As a Native Hawaiian born, raised and educated in Hawai‘i, I find parallels of what transpired to the Hawaiians of the past with what is currently happening with the moving of public access television channels in Hawai‘i’s cable TV channel lineup. This is reminiscent of the abolition of Hawaiian hula, chant and dance and the suppression of speaking the native tongue of our ancestors.
By moving channels 49, 53, 54 and 55 (the channels of ‘Ōlelo Community Television) in the current lineup to higher channels in the lineup, Spectrum Cable is effectively silencing the voice of the people of Hawaiʻi. This forces the average cable subscriber to have a premium subscription in order to have access to community programming.
Public access channels have always been grouped with the local television stations and networks in the lower channel numbers. It is where viewers who rely on it know where to find it.
Public access television like ‘Ōlelo is a vital link to a lot of things currently happening in our neighborhoods, towns and cities that affect all of us on a daily basis. It is how numerous local producers, educators, Hawaiian civic groups and private citizens get their messages across and where residents can find information on controversial issues such as Kawainui Marsh and its role in the future of Kailua town.
Moreover, a lot of the viewers of these channels are of Hawaiian ancestry, older in age and are financially unable to afford the premium cost to have an upgraded cable box. Spectrum would effectively silence these voices. Once again, Native Hawaiians are relegated to being pushed out and squashed in their own lands, something that has been repeated one too many times.
The resolution introduced on Feb. 8 in the Honolulu City Council chambers was impromptu and held with short notice. Many who signed up online to testify did not show, and the turnout for residents to speak out was tempered. About 25 people spoke for almost two hours with pleas of keeping the channels where they are.
From religious leaders and pastors to local fishermen and residents, young and old, Hawaiians and non-Hawaiians, all unanimously supported the measure to keep the public access channels where they are. It seemed like all the council members and representatives were in sync with their constituents. There was no testimony by any Spectrum employees or management.

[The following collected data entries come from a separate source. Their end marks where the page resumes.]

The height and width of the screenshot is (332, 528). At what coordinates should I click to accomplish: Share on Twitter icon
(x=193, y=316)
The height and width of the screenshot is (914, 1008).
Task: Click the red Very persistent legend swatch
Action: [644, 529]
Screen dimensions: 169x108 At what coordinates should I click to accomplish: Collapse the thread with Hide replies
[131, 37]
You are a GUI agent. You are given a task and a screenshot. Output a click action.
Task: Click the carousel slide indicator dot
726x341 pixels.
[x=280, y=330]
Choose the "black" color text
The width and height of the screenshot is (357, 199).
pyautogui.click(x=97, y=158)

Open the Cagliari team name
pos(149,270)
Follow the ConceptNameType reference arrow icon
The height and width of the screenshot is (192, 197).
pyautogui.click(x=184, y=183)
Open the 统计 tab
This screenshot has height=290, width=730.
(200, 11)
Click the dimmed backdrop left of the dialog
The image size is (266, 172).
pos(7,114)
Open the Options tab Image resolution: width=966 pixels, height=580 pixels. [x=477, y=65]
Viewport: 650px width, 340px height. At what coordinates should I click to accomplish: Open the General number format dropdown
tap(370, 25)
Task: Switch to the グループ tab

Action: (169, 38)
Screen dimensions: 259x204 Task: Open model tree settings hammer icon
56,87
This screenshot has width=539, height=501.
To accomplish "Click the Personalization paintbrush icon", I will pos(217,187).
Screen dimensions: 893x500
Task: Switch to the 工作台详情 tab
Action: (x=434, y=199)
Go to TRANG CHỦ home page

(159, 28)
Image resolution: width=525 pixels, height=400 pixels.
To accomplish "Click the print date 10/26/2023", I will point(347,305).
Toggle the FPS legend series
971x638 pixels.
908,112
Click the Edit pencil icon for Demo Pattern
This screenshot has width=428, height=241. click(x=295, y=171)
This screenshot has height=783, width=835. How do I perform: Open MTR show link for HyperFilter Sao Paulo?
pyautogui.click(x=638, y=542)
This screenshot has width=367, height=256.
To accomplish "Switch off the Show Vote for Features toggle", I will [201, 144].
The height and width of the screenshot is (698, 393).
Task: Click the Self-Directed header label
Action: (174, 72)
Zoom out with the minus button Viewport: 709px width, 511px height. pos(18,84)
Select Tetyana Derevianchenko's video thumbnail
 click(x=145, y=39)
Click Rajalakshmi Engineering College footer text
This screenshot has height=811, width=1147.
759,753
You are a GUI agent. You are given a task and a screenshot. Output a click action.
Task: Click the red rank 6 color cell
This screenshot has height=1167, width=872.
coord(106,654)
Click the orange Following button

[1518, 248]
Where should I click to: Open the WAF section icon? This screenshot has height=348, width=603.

Big corporate companies that take over entities that play a pivotal role in the everyday lives of over a million people in the state of Hawai‘i should have specific parameters on what they can and/or cannot do. When is it morally or even ethically right to change people’s lives when you are a newcomer to this place and you are one of the few cable companies providing said cable services?
It is not fair to the people who are at the lower income tier and those who are fighting for civic rights in our native land. Spectrum should reach out to the local population and humbly work for compromise and customer satisfaction as they have an obligation to their customers to provide service.
This writer attended and testified before the Honolulu City Council in support of the resolution to suppress the relocation of public access channels.